Given records:
--- --- ---

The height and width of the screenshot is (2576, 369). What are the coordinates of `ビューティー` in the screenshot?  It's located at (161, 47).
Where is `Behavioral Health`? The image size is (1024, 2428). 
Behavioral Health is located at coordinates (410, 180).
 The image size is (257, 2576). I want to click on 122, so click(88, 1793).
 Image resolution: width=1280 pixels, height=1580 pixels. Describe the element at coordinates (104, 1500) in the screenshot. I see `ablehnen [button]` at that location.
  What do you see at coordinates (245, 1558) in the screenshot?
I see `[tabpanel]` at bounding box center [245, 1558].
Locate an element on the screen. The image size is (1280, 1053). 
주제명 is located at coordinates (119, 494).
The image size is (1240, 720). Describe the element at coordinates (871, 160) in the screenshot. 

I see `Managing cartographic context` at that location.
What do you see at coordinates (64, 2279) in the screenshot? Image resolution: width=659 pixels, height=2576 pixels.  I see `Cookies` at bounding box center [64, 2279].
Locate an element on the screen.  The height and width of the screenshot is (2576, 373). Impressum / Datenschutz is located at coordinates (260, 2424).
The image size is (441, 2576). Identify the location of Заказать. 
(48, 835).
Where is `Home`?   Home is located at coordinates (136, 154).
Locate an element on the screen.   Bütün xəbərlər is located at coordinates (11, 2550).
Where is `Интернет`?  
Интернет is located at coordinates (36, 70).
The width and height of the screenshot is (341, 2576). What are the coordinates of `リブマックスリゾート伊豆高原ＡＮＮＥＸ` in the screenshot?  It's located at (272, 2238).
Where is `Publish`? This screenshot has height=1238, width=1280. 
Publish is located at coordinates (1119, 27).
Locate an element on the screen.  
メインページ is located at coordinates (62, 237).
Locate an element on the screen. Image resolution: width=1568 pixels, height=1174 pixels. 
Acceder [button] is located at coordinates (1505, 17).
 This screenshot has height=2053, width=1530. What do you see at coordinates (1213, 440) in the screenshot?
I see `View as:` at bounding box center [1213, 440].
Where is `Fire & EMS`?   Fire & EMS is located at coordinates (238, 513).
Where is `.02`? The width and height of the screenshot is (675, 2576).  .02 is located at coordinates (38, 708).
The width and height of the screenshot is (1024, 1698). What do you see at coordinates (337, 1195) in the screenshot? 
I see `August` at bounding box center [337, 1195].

--- --- ---

Stated problem:
Copy out the lines starting at the one containing "has height=1238, width=1280." and ending with the last line, replacing "element" with "item" and leaving everything else as it is.

Correct response:
Where is `Publish`? This screenshot has height=1238, width=1280. 
Publish is located at coordinates (1119, 27).
Locate an item on the screen.  
メインページ is located at coordinates (62, 237).
Locate an item on the screen. Image resolution: width=1568 pixels, height=1174 pixels. 
Acceder [button] is located at coordinates (1505, 17).
 This screenshot has height=2053, width=1530. What do you see at coordinates (1213, 440) in the screenshot?
I see `View as:` at bounding box center [1213, 440].
Where is `Fire & EMS`?   Fire & EMS is located at coordinates (238, 513).
Where is `.02`? The width and height of the screenshot is (675, 2576).  .02 is located at coordinates (38, 708).
The width and height of the screenshot is (1024, 1698). What do you see at coordinates (337, 1195) in the screenshot? 
I see `August` at bounding box center [337, 1195].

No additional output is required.